> _Exercise instructions_
Below is a listing. Gather each line of it that contains "Payments".

> _Exercise input_
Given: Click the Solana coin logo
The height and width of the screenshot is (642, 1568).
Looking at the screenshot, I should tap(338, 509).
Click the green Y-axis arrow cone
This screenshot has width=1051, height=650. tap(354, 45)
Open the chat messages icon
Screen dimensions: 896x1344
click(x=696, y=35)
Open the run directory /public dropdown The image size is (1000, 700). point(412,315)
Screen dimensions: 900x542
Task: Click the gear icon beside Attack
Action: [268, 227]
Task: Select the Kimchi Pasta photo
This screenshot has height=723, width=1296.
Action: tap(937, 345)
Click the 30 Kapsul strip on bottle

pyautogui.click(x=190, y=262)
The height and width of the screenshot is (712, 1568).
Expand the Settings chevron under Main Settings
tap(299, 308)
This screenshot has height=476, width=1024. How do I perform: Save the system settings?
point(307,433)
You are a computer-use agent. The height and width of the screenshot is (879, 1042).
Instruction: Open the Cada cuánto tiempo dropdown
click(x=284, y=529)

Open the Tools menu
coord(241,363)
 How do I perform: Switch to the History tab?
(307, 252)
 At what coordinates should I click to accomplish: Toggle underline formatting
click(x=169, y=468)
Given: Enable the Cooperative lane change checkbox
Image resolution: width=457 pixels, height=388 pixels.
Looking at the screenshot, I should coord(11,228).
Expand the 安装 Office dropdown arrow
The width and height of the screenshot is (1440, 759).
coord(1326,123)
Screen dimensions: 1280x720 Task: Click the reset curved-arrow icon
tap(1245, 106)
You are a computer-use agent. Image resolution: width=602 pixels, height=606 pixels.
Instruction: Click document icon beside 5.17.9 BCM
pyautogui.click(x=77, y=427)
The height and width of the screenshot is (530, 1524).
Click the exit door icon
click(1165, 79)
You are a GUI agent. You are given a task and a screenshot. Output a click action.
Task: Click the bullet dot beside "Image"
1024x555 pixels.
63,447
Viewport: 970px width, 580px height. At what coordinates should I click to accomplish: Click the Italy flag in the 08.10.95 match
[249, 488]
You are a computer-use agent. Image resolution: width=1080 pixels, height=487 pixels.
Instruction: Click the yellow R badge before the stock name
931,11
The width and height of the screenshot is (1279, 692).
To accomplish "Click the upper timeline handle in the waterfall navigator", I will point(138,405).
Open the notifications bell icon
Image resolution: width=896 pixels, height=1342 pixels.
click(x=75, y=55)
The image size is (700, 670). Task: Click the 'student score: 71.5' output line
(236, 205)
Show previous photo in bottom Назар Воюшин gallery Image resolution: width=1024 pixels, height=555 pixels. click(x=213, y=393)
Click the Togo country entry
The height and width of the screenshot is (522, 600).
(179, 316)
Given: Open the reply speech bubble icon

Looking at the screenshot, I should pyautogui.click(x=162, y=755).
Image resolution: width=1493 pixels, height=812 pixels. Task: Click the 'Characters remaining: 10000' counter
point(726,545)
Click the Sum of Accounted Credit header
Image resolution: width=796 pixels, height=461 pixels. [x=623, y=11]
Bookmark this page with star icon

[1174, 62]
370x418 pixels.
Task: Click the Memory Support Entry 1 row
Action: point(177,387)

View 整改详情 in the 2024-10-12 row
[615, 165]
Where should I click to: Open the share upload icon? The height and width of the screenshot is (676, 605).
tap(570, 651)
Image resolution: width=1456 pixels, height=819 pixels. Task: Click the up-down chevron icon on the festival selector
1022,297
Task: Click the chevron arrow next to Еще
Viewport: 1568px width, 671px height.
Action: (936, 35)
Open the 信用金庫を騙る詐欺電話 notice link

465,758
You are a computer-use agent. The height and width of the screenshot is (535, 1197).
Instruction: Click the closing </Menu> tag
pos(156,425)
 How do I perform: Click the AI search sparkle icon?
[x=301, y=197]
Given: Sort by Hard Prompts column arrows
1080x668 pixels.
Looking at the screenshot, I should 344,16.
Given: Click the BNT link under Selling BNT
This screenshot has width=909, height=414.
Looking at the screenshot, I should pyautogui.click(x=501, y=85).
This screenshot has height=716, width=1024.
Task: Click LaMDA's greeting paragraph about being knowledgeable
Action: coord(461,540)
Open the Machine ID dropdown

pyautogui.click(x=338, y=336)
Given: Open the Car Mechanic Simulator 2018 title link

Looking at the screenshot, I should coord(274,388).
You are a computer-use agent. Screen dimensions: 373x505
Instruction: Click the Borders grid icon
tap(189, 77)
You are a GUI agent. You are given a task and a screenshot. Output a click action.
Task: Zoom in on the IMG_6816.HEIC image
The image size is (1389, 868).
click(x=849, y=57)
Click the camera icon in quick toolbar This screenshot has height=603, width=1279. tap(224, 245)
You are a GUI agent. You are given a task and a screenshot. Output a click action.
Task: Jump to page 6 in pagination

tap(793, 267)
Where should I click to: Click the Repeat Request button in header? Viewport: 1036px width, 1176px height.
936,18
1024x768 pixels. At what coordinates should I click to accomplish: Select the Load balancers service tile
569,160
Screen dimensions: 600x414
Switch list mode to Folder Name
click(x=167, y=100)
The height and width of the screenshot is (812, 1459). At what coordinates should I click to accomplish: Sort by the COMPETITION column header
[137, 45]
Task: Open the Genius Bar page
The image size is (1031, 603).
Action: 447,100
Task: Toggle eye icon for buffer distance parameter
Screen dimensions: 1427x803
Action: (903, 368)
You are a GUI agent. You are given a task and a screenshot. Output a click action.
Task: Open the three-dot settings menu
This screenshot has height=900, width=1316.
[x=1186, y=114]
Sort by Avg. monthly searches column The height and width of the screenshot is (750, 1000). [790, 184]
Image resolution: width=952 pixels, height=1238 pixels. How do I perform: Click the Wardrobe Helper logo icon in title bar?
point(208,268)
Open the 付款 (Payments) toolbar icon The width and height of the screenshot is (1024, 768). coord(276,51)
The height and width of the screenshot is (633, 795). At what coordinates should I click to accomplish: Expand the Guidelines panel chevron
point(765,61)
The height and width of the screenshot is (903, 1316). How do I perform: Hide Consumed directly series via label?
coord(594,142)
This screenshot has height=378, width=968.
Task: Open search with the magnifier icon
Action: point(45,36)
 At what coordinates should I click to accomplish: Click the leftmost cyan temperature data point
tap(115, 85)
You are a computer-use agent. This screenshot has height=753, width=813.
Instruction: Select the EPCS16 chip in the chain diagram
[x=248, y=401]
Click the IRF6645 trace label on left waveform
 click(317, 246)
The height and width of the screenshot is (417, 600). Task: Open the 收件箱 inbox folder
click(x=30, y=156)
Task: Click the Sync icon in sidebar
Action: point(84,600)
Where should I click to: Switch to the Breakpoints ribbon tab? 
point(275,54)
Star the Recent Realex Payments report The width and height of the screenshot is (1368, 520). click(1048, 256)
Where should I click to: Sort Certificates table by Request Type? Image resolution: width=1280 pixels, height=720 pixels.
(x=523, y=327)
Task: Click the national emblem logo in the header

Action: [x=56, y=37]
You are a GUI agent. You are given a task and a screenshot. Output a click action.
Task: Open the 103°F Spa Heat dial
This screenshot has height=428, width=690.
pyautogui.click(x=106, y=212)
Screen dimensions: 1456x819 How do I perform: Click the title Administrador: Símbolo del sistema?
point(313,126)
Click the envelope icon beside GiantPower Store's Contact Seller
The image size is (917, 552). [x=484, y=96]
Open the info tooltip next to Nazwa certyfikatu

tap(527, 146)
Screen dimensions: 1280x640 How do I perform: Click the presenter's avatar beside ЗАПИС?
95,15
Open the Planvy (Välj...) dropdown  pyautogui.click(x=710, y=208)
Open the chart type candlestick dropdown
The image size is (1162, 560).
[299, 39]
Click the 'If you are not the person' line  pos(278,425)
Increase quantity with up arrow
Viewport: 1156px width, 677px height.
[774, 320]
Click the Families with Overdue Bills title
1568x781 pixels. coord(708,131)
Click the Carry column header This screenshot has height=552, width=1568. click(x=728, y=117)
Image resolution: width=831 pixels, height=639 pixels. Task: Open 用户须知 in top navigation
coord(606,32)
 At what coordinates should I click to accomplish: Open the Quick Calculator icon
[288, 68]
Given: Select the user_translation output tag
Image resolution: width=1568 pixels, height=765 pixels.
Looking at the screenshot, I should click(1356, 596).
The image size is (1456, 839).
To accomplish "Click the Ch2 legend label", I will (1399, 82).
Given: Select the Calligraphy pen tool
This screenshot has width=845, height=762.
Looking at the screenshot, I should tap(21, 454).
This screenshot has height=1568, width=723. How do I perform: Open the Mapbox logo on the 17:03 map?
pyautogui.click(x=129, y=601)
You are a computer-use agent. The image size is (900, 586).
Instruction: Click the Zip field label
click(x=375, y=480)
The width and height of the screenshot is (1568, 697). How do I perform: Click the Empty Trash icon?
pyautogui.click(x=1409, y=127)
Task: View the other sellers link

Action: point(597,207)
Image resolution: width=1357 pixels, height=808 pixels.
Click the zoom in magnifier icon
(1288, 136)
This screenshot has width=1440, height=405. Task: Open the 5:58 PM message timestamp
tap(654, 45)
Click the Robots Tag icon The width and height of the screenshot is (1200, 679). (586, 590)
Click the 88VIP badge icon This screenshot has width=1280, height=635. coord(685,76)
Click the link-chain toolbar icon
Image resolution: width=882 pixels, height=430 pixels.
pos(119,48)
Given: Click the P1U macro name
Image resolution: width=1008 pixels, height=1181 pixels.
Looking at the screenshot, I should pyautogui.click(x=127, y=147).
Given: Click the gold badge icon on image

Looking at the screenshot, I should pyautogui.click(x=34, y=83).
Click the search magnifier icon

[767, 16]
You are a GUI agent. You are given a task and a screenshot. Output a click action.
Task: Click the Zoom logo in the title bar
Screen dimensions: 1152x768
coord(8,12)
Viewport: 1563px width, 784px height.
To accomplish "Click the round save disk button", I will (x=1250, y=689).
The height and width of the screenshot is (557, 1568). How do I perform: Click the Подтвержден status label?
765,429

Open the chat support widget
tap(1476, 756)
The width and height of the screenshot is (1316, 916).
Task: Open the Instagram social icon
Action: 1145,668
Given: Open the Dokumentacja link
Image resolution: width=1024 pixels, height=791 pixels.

> _Response to this task_
Open the 付款 (Payments) toolbar icon The width and height of the screenshot is (1024, 768). coord(276,51)
Star the Recent Realex Payments report The width and height of the screenshot is (1368, 520). click(1048, 256)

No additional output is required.